Working from home, I like to fill up my shopping cart at various online retailers and then slowly go through and delete each purchase until it’s empty again, or leave the tab open so long the items disappear on their own. Before quarantine, I felt safe in the knowledge that I could always find odd jobs. In school I worked as a bartender and server, babysat, explained Microsoft Word to an elderly writer, and tutored students in economics. Whenever I felt nervous about money, I’d walk back into my old cafe and ask for shifts.
Now, my current job is my backup job. There are no available shifts. Gig work, which I foolishly saw as my safety net, will never seem stable again.
I Google people I admire all day to figure out how they did it, and nine times out of ten they have trust funds. On Wikipedia I discover that every big break in Hollywood—except Viola Davis—was from nepotism. I think that nearly everything I’ve ever achieved has been the product of privilege and luck, but when I say this people always correct me with “hard work.” No one wants to believe in those odds.
The truth is that the only real danger I’m in is self-inflicted. I wish I could stop but I can’t—I sock away career goals and hobbies and books I hope to read the day I can stop working all the time. I save my online shopping cart for later.

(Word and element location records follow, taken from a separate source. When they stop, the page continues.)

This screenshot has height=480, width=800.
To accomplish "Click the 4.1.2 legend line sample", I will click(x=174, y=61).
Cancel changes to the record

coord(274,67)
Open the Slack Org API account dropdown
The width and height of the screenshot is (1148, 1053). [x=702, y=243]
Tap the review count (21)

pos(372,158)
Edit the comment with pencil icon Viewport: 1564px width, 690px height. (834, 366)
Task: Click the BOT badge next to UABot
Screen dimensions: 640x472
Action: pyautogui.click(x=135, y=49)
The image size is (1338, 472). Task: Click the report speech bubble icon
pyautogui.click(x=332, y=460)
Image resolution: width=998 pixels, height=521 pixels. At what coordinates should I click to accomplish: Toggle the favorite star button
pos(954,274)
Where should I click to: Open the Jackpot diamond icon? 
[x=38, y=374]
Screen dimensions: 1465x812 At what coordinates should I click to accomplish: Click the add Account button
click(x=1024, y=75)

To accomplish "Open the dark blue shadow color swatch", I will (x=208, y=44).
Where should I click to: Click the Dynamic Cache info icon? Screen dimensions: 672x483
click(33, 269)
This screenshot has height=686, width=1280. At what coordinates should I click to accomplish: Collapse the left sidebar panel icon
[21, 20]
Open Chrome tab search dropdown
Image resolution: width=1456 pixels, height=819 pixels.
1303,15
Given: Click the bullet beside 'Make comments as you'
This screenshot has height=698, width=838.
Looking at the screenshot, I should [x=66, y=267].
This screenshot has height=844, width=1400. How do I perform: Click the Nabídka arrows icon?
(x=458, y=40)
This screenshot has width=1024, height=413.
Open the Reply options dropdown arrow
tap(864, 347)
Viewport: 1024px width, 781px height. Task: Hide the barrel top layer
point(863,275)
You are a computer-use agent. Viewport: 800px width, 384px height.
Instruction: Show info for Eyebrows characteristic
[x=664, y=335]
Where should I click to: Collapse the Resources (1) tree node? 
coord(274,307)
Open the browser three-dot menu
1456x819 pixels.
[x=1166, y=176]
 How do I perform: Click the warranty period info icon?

At one point Elizabeth gives in and asks her estranged parents for a loan. “Don’t pretend you’ll be able to pay us back,” her father says. “At what point is it time to give up on this whole dream thing?” her mother asks. “What dream?” she replies.
When I first got to college I called my best friend from high school to announce that the 1% was so much bigger than we could have thought. I’d met a boy who was one of six (six!) to get accepted from his public high school in a wealthy zip code. I was invited to parties in penthouses, vacations upstate, black-tie galas, dinners that cost more than my semesterly groceries. I wondered where everyone else was, all the regular people, and they probably wondered the same of me.
Want is a book about precarity, but it’s also a book about a woman with every possible privilege. If she can barely survive, who of us can?